* [Work item] Transcribe each line below word for word.

=== Begin Enclosure ===

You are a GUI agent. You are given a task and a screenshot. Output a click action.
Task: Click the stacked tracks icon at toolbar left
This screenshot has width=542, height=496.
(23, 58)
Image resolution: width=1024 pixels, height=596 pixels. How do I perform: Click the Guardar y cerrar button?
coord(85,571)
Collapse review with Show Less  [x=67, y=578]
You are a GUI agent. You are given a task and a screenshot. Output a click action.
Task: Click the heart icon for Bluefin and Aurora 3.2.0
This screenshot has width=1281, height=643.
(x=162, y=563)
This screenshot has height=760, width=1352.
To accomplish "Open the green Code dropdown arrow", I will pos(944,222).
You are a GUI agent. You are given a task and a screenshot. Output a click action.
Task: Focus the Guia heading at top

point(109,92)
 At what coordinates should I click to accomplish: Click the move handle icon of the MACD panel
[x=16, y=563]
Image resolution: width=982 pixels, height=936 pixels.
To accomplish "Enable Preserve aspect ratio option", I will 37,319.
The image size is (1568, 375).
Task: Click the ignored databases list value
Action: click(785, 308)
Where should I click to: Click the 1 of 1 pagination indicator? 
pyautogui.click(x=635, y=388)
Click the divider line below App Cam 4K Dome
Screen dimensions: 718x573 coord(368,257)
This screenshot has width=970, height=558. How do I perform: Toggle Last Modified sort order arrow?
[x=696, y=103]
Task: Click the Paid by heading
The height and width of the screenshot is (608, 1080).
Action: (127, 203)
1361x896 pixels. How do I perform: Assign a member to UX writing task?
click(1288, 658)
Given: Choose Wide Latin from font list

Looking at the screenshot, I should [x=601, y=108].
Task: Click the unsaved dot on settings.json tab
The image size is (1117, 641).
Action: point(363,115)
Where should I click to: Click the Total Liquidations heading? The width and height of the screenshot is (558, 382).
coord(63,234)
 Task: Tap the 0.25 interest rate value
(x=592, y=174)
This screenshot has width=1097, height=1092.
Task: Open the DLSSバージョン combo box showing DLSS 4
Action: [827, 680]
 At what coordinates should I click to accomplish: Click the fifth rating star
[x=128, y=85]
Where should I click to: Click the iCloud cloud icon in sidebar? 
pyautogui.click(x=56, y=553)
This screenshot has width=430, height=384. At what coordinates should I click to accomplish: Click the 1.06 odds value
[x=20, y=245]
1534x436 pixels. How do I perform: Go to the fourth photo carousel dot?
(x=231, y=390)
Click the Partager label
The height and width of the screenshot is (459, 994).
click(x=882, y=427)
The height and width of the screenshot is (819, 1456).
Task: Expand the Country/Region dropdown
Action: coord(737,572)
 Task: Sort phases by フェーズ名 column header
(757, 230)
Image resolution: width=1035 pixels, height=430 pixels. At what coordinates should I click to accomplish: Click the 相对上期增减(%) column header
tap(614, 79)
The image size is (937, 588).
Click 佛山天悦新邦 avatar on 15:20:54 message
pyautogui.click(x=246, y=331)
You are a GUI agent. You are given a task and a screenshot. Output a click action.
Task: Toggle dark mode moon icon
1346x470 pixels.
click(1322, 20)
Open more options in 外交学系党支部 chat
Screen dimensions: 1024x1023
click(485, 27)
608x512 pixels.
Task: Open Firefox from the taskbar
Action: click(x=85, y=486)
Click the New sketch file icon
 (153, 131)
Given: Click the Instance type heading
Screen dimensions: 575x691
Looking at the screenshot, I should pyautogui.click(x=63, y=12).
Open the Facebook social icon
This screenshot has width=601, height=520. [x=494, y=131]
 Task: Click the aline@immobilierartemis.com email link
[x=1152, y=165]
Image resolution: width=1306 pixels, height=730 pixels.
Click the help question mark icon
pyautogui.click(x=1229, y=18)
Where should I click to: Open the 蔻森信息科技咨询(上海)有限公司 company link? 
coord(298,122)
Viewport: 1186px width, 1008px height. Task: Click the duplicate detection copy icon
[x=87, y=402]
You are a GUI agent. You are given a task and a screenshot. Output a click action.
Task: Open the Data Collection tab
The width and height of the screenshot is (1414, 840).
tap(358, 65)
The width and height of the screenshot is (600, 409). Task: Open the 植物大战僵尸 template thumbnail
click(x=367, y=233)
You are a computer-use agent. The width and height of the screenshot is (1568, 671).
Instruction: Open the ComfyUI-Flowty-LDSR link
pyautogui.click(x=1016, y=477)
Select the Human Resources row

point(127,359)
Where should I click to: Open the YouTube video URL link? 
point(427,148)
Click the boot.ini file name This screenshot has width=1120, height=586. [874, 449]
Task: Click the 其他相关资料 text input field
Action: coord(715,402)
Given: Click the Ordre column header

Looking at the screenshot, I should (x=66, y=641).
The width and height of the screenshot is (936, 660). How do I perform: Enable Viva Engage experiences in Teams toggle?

=== End Enclosure ===

* [Solution to the problem]
You are a GUI agent. You are given a task and a screenshot. Output a click action.
Task: Click the stacked tracks icon at toolbar left
This screenshot has width=542, height=496.
(23, 58)
Image resolution: width=1024 pixels, height=596 pixels. How do I perform: Click the Guardar y cerrar button?
coord(85,571)
Collapse review with Show Less  [x=67, y=578]
You are a GUI agent. You are given a task and a screenshot. Output a click action.
Task: Click the heart icon for Bluefin and Aurora 3.2.0
This screenshot has width=1281, height=643.
(x=162, y=563)
This screenshot has height=760, width=1352.
To accomplish "Open the green Code dropdown arrow", I will pos(944,222).
You are a GUI agent. You are given a task and a screenshot. Output a click action.
Task: Focus the Guia heading at top

point(109,92)
 At what coordinates should I click to accomplish: Click the move handle icon of the MACD panel
[x=16, y=563]
Image resolution: width=982 pixels, height=936 pixels.
To accomplish "Enable Preserve aspect ratio option", I will 37,319.
The image size is (1568, 375).
Task: Click the ignored databases list value
Action: click(785, 308)
Where should I click to: Click the 1 of 1 pagination indicator? 
pyautogui.click(x=635, y=388)
Click the divider line below App Cam 4K Dome
Screen dimensions: 718x573 coord(368,257)
This screenshot has width=970, height=558. How do I perform: Toggle Last Modified sort order arrow?
[x=696, y=103]
Task: Click the Paid by heading
The height and width of the screenshot is (608, 1080).
Action: (127, 203)
1361x896 pixels. How do I perform: Assign a member to UX writing task?
click(1288, 658)
Given: Choose Wide Latin from font list

Looking at the screenshot, I should [x=601, y=108].
Task: Click the unsaved dot on settings.json tab
The image size is (1117, 641).
Action: point(363,115)
Where should I click to: Click the Total Liquidations heading? The width and height of the screenshot is (558, 382).
coord(63,234)
 Task: Tap the 0.25 interest rate value
(x=592, y=174)
This screenshot has width=1097, height=1092.
Task: Open the DLSSバージョン combo box showing DLSS 4
Action: [827, 680]
 At what coordinates should I click to accomplish: Click the fifth rating star
[x=128, y=85]
Where should I click to: Click the iCloud cloud icon in sidebar? 
pyautogui.click(x=56, y=553)
This screenshot has width=430, height=384. At what coordinates should I click to accomplish: Click the 1.06 odds value
[x=20, y=245]
1534x436 pixels. How do I perform: Go to the fourth photo carousel dot?
(x=231, y=390)
Click the Partager label
The height and width of the screenshot is (459, 994).
click(x=882, y=427)
The height and width of the screenshot is (819, 1456).
Task: Expand the Country/Region dropdown
Action: coord(737,572)
 Task: Sort phases by フェーズ名 column header
(757, 230)
Image resolution: width=1035 pixels, height=430 pixels. At what coordinates should I click to accomplish: Click the 相对上期增减(%) column header
tap(614, 79)
The image size is (937, 588).
Click 佛山天悦新邦 avatar on 15:20:54 message
pyautogui.click(x=246, y=331)
You are a GUI agent. You are given a task and a screenshot. Output a click action.
Task: Toggle dark mode moon icon
1346x470 pixels.
click(1322, 20)
Open more options in 外交学系党支部 chat
Screen dimensions: 1024x1023
click(485, 27)
608x512 pixels.
Task: Open Firefox from the taskbar
Action: click(x=85, y=486)
Click the New sketch file icon
 (153, 131)
Given: Click the Instance type heading
Screen dimensions: 575x691
Looking at the screenshot, I should pyautogui.click(x=63, y=12).
Open the Facebook social icon
This screenshot has width=601, height=520. [x=494, y=131]
 Task: Click the aline@immobilierartemis.com email link
[x=1152, y=165]
Image resolution: width=1306 pixels, height=730 pixels.
Click the help question mark icon
pyautogui.click(x=1229, y=18)
Where should I click to: Open the 蔻森信息科技咨询(上海)有限公司 company link? 
coord(298,122)
Viewport: 1186px width, 1008px height. Task: Click the duplicate detection copy icon
[x=87, y=402]
You are a GUI agent. You are given a task and a screenshot. Output a click action.
Task: Open the Data Collection tab
The width and height of the screenshot is (1414, 840).
tap(358, 65)
The width and height of the screenshot is (600, 409). Task: Open the 植物大战僵尸 template thumbnail
click(x=367, y=233)
You are a computer-use agent. The width and height of the screenshot is (1568, 671).
Instruction: Open the ComfyUI-Flowty-LDSR link
pyautogui.click(x=1016, y=477)
Select the Human Resources row

point(127,359)
Where should I click to: Open the YouTube video URL link? 
point(427,148)
Click the boot.ini file name This screenshot has width=1120, height=586. [874, 449]
Task: Click the 其他相关资料 text input field
Action: coord(715,402)
Given: Click the Ordre column header

Looking at the screenshot, I should (x=66, y=641).
The width and height of the screenshot is (936, 660). How do I perform: Enable Viva Engage experiences in Teams toggle?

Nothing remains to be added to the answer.